EXCERPT TO READ:
>>>
Newswise — On October 14th, the first patient will be vaccinated in an NYU Medical Center clinical trial of a new cancer vaccine.

The vaccine is designed to prevent patients who have already had a kind of cancer called follicular lymphoma from having a recurrence of the disease.

Follicular lymphoma causes tumors to grow in the part of the body's immune system that are called lymph nodes. "Patients with lymphoma are very young, usually in their thirties, so they will die of this disease," explains Giorgio Inghirami, M.D., Associate Professor of Pathology, who is leading the clinical trial. Even with treatment such as chemotherapy, lymphoma re-develops in the patient in nearly 100 percent of cases. About 40,000 new cases of this type of cancer are diagnosed every year in the United States.

The lymphoma vaccine is designed to eliminate any cancer cells that are left over after chemotherapy, and therefore prevent the disease from recurring. The vaccine, which was developed over the last ten years at the National Cancer Institute, has undergone Phase I and Phase II trials already, which are designed to show only that it is safe for use in first animals and then humans.

In these early trial stages, results were so dramatic that the NCI accelerated further human testing. The vaccine prevented the recurrence of the disease in 85 percent of cases, and 50 percent are still in remission after seven years. However, these early trials used a small number of patients, which is why further testing is needed. The current trial is expected to recruit about 500 patients nationwide.

The vaccine is unusual in that each dose is tailor-made from each patient's tumor cells, and then re-injected into the patient. Substances that are specifically found on the patient's tumor cells are purified and used as a chemical alarm system for the person's immune system. In essence, these substances give the body's immune cells a specific target to look for, so they are more likely to go after the tumor cells.

NYU School of Medicine is actively recruiting patients for this vaccine trial. Patients must be newly diagnosed with what is called low-grade follicular lymphoma and must not have had any chemotherapy. Trial patients will be given chemotherapy, and once their cancer is in remission, they will be given the vaccine. Minorities are particularly needed as participants in the trial.

The success of this trial could have implications outside of treating this particular cancer. "If the vaccine is proven to function," says Dr. Inghirami, "it's possible that every kind of disease could be tagged this way."

The trial is being sponsored by the National Cancer Institute, and, in addition to NYU, is being held at seven other hospitals throughout the country.
<<<
EXTRACTED RECORDS:
>>>
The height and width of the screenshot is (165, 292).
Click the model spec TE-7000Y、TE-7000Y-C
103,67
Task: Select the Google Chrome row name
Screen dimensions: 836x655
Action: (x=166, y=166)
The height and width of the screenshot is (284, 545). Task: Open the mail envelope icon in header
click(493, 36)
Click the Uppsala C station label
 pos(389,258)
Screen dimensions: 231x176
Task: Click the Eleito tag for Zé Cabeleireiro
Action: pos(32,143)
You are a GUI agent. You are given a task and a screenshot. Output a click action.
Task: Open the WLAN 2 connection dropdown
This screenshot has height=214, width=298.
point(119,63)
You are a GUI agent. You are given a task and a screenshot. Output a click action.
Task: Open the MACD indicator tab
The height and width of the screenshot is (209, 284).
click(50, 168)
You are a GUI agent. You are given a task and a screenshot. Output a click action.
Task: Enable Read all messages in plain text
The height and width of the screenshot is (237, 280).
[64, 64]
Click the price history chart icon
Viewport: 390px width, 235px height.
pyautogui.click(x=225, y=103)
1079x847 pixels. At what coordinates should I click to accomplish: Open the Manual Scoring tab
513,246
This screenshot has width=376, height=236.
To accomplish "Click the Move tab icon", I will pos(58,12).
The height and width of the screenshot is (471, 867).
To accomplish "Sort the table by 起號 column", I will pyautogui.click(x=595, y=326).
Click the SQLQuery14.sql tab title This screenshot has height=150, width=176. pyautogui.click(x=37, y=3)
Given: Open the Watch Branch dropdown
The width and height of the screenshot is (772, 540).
<<<
CHECK YOUR UNDERSTANDING:
1 – After the records, print the part of the lymphoma vaccine release that begins at the words "The vaccine is designed" and stops after the words "the United States.".
2 – Using the lymphoma vaccine release above the records, explain why it says further testing of the vaccine is needed despite the early results.

SOLUTIONS TO THE PROBLEMS:
1 –
The vaccine is designed to prevent patients who have already had a kind of cancer called follicular lymphoma from having a recurrence of the disease.

Follicular lymphoma causes tumors to grow in the part of the body's immune system that are called lymph nodes. "Patients with lymphoma are very young, usually in their thirties, so they will die of this disease," explains Giorgio Inghirami, M.D., Associate Professor of Pathology, who is leading the clinical trial. Even with treatment such as chemotherapy, lymphoma re-develops in the patient in nearly 100 percent of cases. About 40,000 new cases of this type of cancer are diagnosed every year in the United States.

2 – The earlier trials used only a small number of patients, so more testing is needed even though those trials prevented recurrence in 85 percent of cases. The current trial is expected to recruit about 500 patients nationwide.